Posted on:1996-10-30Degree:Ph.DType:Dissertation
University:University of RochesterCandidate:Basu, SudiptaFull Text:PDF
GTID:1469390014987229Subject:Business Administration
Abstract/Summary:
Conservatism is interpreted to mean that accountants more frequently report current "bad news" about future cash flows in contemporaneous earnings than current "good news." Earnings reported under GAAP should thus be more timely in reporting "bad news" about future cash flows than "good news." This dissertation, using the firm's stook return as a measure of news, examines the asymmetric sensitivity of earnings to news. It is shown that the contemporaneous association between earnings and negative returns is two to five times as large as the contemporaneous association between earnings and positive returns. It is also shown that the greater timeliness of earnings relative to cash flow measures is largely due to a greater sensitivity to concurrent negative returns. These results are consistent with accountants recording accruals conservatively. Another implication of conservatism is that negative earnings surprises are likely to be less persistent than positive earnings surprises, because earnings reports more bad news concurrently than good news, with the latter being spread over several periods.
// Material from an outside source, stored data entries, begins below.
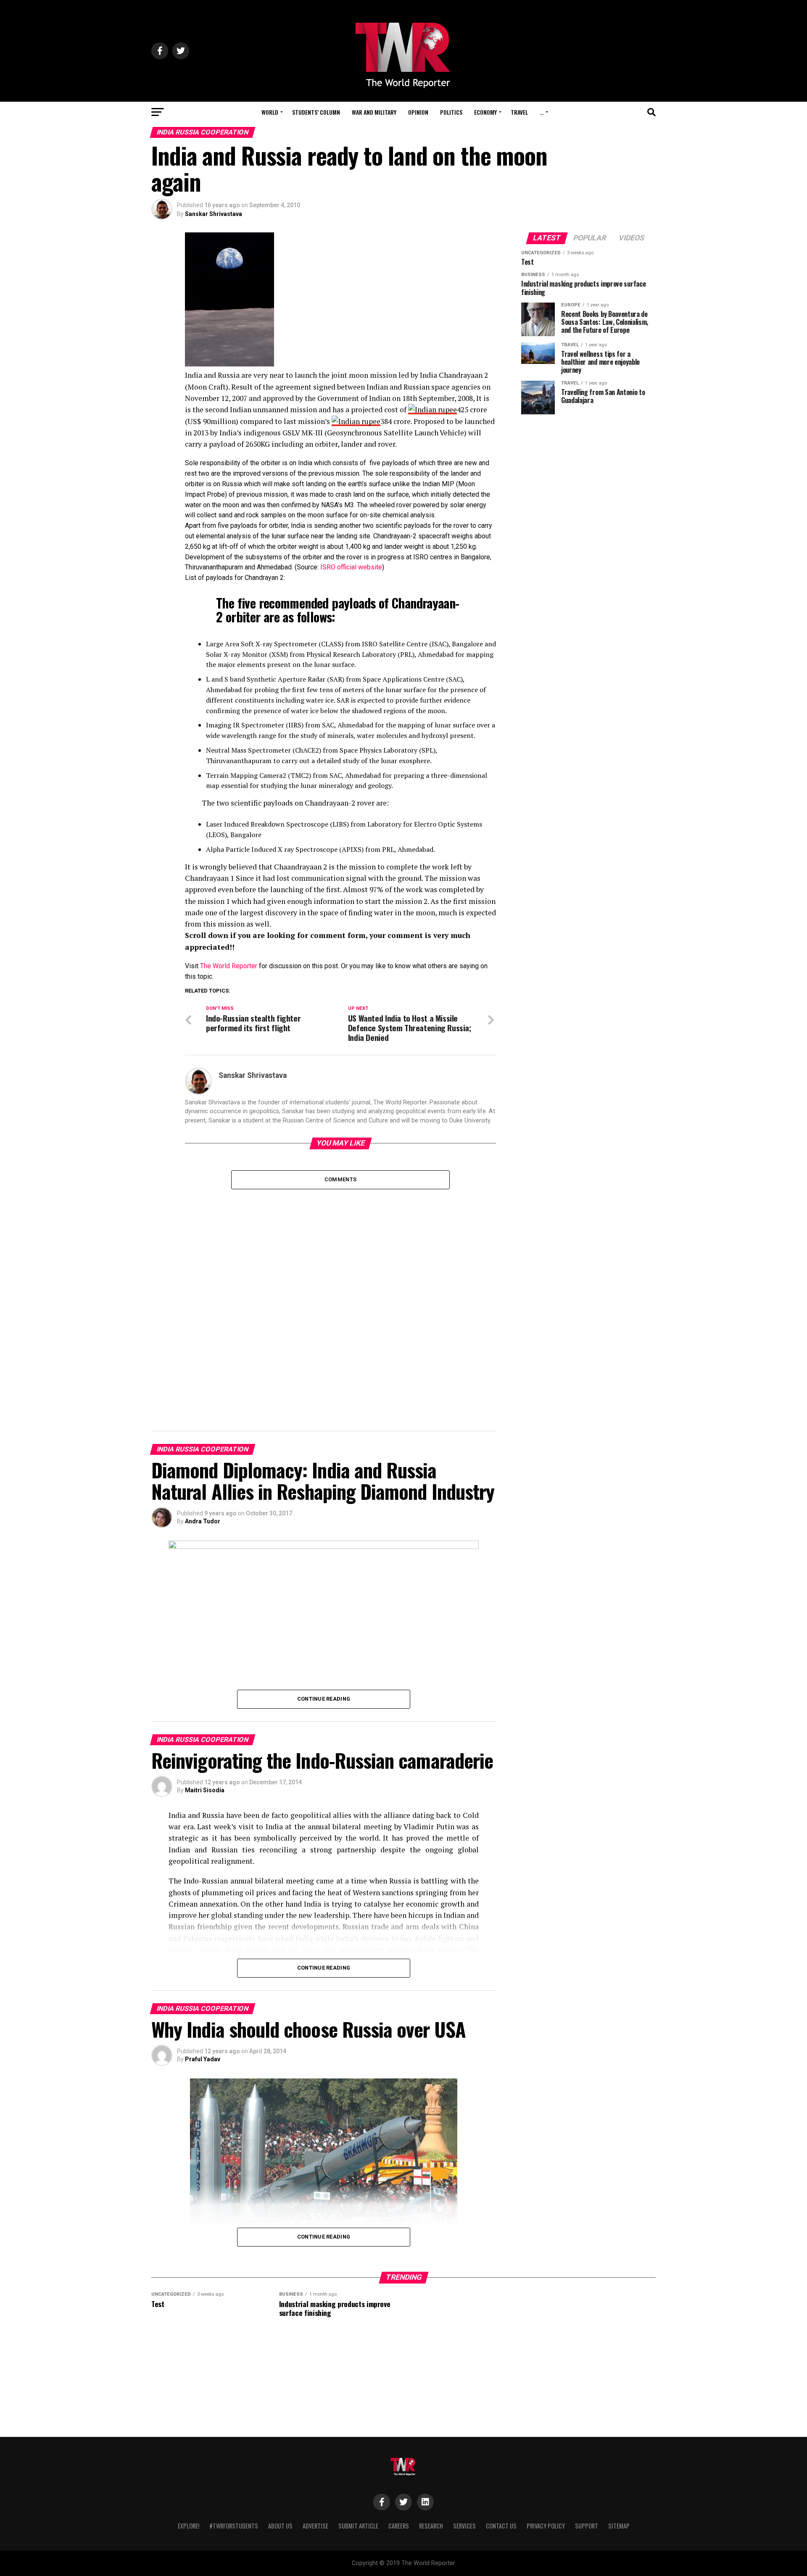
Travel (519, 112)
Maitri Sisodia (204, 1790)
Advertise (315, 2525)
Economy (485, 112)
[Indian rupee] (432, 409)
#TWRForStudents (233, 2525)
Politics (451, 112)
This is shown to be true empirically. It is predicted and found that earnings response coefficients are higher for positive earnings changes than for negative earnings changes, which is consistent with the market correcting for the difference in persistence in conservatively determined earnings. The results are robust to different specifications of earnings and return variables, different measurement intervals and different time periods. It is found that the sensitivity of earnings to negative returns has more than quadrupled since 1980 relative to the previous two decades, whereas the sensitivity to positive returns has decreased by two-thirds since 1980, suggesting that earnings measurement has become more conservative since 1980. The increases in conservatism are correlated with increases in auditors' exposure to legal liability, but no causal inferences are drawn.